We conducted a pilot case-control study of RNA expression profile using RNA sequencing of affected ulcerative and unaffected normal-looking intestinal mucosa of 13 CD patients compared to normal colonic mucosa of age/sex matched 13 healthy controls. Mucosal total RNA was isolated and purified, and next-generation pair-end sequencing was performed. After normalization between samples, differentially expressed genes were selected using DESeq R package.
Forty four genes were differentially expressed in affected vs. unaffected CD mucosa (p<0.01), 1,158 genes in affected CD mucosa vs. normal control mucosa (p<0.01), and 182 genes in unaffected CD mucosa vs. normal control mucosa (p<0.01). Nineteen genes were overlapped on Venn Diagram. Fifteen genes were up-regulated sequentially in affected, unaffected CD mucosa, and normal control mucosa (ANGPT2, CHN1, CPXM1, CPZ, CXCL1, FCN3, GJC1, HSD11B1, LZTS1, MEOX1, MMP12, PLA1A, SERPINE1, SGIP1, and TRPC4). Four genes were down-regulated sequentially in normal control mucosa, affected, and unaffected CD mucosa (FAM189A1, PDE6A, SLC38A4, and HMGCS2).
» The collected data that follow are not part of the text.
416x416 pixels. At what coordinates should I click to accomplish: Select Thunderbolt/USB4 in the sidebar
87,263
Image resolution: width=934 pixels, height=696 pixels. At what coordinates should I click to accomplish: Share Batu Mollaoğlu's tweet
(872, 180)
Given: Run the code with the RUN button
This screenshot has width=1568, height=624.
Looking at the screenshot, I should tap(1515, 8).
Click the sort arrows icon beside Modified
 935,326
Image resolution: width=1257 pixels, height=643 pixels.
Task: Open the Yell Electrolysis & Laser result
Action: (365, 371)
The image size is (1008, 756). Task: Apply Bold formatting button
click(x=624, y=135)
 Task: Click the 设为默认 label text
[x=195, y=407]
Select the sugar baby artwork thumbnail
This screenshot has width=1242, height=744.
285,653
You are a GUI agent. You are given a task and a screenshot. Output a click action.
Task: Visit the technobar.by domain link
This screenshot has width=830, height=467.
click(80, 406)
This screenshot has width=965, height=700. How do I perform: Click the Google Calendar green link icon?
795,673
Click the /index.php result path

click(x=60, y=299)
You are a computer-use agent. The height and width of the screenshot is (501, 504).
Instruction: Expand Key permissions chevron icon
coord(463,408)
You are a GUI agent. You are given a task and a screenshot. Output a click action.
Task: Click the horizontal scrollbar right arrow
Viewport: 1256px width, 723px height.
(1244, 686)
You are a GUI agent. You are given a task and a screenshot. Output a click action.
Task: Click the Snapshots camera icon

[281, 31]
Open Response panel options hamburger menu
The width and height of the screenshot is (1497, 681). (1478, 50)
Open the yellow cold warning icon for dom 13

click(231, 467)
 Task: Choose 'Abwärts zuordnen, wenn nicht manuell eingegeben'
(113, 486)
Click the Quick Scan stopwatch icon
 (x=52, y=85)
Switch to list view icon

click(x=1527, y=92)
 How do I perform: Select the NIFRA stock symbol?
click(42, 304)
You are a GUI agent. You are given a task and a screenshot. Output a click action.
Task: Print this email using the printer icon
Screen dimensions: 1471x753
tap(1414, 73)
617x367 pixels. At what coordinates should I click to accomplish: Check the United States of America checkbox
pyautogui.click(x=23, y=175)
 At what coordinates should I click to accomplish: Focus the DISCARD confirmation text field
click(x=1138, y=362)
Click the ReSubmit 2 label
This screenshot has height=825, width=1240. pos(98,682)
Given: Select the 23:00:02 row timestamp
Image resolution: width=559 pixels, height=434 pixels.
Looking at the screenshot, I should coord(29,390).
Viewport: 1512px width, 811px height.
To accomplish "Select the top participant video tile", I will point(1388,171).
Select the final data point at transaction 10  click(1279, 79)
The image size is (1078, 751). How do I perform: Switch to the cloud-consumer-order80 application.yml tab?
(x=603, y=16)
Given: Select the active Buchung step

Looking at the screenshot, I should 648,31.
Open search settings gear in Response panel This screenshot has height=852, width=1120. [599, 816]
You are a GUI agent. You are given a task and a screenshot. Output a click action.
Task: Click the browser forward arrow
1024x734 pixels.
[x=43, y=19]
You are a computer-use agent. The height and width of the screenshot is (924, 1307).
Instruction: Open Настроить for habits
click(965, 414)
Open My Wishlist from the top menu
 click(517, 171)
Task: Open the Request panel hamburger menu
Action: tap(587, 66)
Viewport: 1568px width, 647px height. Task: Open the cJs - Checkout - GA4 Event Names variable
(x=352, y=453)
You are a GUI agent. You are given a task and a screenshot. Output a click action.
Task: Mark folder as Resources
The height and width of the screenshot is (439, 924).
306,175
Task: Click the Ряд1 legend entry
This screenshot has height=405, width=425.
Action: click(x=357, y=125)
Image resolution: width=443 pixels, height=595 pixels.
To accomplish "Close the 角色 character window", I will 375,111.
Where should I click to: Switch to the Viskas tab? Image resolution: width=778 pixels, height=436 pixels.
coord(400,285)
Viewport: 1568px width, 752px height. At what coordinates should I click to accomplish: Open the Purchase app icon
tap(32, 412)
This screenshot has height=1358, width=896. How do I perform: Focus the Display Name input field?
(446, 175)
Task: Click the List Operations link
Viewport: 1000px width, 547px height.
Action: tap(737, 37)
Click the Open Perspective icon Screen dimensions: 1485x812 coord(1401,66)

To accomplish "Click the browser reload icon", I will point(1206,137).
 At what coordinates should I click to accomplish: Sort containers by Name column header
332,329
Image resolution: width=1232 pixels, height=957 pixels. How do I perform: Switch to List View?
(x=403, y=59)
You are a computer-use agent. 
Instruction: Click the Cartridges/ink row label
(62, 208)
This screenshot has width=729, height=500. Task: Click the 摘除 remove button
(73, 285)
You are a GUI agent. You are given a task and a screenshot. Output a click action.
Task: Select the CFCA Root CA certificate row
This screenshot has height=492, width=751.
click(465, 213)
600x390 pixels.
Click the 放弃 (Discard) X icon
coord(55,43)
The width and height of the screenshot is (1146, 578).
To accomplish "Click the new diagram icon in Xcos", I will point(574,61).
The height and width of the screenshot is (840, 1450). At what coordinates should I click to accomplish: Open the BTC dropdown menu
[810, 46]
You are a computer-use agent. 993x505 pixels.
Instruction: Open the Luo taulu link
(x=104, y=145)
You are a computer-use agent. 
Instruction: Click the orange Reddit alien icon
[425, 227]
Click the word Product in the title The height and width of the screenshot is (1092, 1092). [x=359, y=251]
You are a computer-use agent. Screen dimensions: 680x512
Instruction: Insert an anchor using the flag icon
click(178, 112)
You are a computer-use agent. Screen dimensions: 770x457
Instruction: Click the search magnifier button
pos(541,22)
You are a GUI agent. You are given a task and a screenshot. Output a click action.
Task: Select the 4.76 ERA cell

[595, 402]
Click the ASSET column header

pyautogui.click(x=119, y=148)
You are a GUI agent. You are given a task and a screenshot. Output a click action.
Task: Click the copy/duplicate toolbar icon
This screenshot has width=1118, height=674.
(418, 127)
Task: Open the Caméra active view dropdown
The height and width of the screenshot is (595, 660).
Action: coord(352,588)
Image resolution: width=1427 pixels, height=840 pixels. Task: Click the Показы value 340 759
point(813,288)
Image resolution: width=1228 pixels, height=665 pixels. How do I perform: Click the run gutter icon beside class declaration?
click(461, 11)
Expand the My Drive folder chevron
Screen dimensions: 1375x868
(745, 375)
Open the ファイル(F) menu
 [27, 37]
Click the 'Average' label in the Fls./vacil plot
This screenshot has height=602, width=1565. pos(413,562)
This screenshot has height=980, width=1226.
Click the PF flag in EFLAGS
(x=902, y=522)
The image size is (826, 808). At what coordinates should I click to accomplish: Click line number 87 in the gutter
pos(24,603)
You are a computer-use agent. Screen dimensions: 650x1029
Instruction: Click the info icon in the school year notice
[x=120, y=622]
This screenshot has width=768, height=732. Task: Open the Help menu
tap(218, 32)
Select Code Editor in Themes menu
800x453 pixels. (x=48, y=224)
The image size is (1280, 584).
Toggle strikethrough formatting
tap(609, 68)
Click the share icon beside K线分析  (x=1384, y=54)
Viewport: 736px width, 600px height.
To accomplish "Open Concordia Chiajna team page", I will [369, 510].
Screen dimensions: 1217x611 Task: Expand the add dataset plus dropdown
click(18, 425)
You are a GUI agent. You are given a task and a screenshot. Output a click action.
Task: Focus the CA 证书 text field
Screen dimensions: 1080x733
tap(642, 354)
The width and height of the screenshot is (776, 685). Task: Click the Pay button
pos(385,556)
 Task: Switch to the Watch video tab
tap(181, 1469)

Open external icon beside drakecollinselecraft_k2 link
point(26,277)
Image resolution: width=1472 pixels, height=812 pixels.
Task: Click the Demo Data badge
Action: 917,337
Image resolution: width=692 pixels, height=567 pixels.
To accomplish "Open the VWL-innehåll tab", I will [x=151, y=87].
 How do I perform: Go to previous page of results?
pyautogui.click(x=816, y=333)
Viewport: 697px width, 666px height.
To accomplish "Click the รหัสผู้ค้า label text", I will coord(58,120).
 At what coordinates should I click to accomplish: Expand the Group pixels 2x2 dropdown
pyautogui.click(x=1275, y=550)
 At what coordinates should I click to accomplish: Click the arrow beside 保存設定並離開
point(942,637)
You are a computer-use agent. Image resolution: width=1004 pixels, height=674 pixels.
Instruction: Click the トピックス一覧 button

Pathway analysis revealed that identified genes were associated with collagen degradation, collagen biosynthesis and modifying enzymes, integrin cell surface interactions, extracellular matrix organization, degradation of the extracellular matrix, validated targets of C-MYC transcriptional activation, collagen formation, and leukocyte transendothelial migration.
RNA-Seq analysis of affected, unaffected CD mucosa, and normal colonic mucosa show transcriptome changes that provide the rationale for validation studies to explore the role of mucosal factors in the pathogenesis of CD.
This study was supported by a grant of the Korean Health Technology R&D Project, Ministry of Health and Welfare, Republic of Korea (A120176).